GamerGate – The Saga Continues


Unless you live under a rock, you may have heard of the events of GamerGate that started last year. The scandal more or less surrounded the harassment of several female game developers, as well as some strongly-opinionated feminist speakers. The movement originated with the social sites 4Chan and Reddit, and gained attention using the #gamergate hashtag on Twitter. Those behind the hashtag originally stated that they wanted to encourage ethics in gaming journalism, and stop strongly-opinionated feminists from “ruining” gaming culture. Things got pretty serious; a number of the ladies who were attacked received serious threats that brought police enforcement into play. If you’d like to read the full story, check out Wikipedia’s breakdown.

Full disclosure: I call myself a feminist, although I’m more of the Emma Watson variety, and tend to disagree with the strongly-opinionated Anita Sarkeesian crowd. This means that I think gender equality is important for both men and women; neither is more important than the other, and both should be treated equally in every way possible. (BTW, if you haven’t seen Watson’s presentation on feminism to the UN, check it out!)

Recently, a group of men’s rights advocates who identify with the GamerGate movement put together an exhibitor’s booth at the Calgary Expo comic convention. Their mission statement, although intending to be sarcastic, had a bit of a bite to it:

We plan to infiltrate nerd culture cunningly disguised as their own.

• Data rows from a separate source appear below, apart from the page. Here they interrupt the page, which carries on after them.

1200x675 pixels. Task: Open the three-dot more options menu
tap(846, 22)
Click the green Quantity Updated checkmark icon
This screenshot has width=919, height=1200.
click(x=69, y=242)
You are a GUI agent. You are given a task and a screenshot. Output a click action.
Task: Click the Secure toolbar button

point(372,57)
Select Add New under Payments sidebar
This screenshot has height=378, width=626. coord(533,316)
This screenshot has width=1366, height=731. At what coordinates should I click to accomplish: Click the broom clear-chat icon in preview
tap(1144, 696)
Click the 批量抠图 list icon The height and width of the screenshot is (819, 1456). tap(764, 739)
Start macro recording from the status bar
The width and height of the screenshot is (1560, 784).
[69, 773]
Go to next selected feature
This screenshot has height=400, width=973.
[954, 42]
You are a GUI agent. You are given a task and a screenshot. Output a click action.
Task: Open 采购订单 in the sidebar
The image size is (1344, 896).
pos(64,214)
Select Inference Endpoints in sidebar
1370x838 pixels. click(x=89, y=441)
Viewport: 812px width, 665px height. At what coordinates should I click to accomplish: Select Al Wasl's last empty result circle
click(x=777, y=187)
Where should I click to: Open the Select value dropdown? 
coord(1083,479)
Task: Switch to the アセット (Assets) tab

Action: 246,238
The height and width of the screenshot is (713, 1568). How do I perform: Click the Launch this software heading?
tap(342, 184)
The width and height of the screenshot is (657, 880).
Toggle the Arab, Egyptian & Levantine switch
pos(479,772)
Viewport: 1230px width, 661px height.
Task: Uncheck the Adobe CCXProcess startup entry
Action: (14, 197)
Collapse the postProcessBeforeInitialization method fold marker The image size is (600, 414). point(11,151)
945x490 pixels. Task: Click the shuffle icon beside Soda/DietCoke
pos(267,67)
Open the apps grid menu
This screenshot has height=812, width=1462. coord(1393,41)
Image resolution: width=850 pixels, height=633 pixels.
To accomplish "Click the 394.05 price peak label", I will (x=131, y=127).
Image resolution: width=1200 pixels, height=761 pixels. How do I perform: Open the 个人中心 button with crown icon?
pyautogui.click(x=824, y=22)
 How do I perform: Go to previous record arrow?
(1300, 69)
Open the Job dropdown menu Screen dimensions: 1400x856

Each of us has been carefully crafting a persona of nerdiness through decades of dedication to comics, science fiction, fantasy, comedy games and other geekery, waiting for this moment, our moment to slip among the unaware.”Once there we will start distributing the totalitarian message that nerd and gamer culture is… perfectly wonderful just as it is and should be left alone to go it’s own way.
As men’s issues advocates and defenders of creator’s rights to create unmolested, that’s what we have to say to the nerds and geeks and gamers. You are fantastic as you are, carry on.
Yep, in today’s political climate that’s considered an extremist position. Just letting creative communities create; consumers consume what they want; and gamers get down to the business of vidya without being judged.
So if you share our vision of a world in which nerds and geeks and gamers roam free and unfettered, help us spread that message by throwing a few shekels our way to attend the con.


Sounds fairly positive, right? We all want developers to be able to make the content they see fit. We’re all adults here; if you include something distasteful in your content, some folks won’t like it. If you’re secure as a person, the voice of a minority won’t hurt your feelings, and it shouldn’t! As I mentioned earlier, supporters of the GamerGate movement have made it their goal to keep feminists and “social justice warriors” out of gaming culture. The group at the convention, Honey Badger Radio, proclaimed a message of anti-censorship, then proceeded to harass female panel members. According to panelist Brittney Le Blanc, two members of the group spoke about their views when called upon to ask a question, derailing the topic of the panel. While the panelists were up front about their desire for equality in comics, the group continued to berate the panelists without listening to what they had to say. While that may not sound like the extreme sort of harassment normally perpetrated by Gamergaters, taking over a panel to loudly promote one’s opinion is hardly respectful. Justice was swift; by the second day of the convention, the Honey Badgers had been asked to leave.

Ethics in journalism is a damn important thing, and sadly, one that isn’t very important to our nation’s mainstream media. The Gamergate controversy started by claiming that female developer Zoe Quinn had garnered unfair support for her game by having an affair with a reporter for gaming site Kotaku. The problem with the movement is that it doesn’t know how to separate the personal from the professional. Gender equality and feminism are huge issues in our culture today, and with the rise of the nerd, it’s inevitable that these cultures could begin to clash. Our generation has a responsibility to make things better for the ones that come after. Yes, content creators should be able to make what they want, but they should do so with the understanding that the worlds they create impact those of us who spend days on end running around in them.

One of our writers wrote a piece last year calling out the nerd community for rebelling against their all-inclusive roots. I’d posit that the gamer community has experienced a huge amount of change and progress in the last 10 years, both good and bad. Gaming is no longer a male-dominated world, but in an effort to prove this, radical feminists and Gamergate proponents alike have gained ground. The saga has become a complex story that has pitted nerds from all walks of life against each other. While the main center of controversy seems to have quieted to a degree, the events at Calgary Expo tell us that the journey is far from over.

TLDR: Opinions are awesome, harassment is not.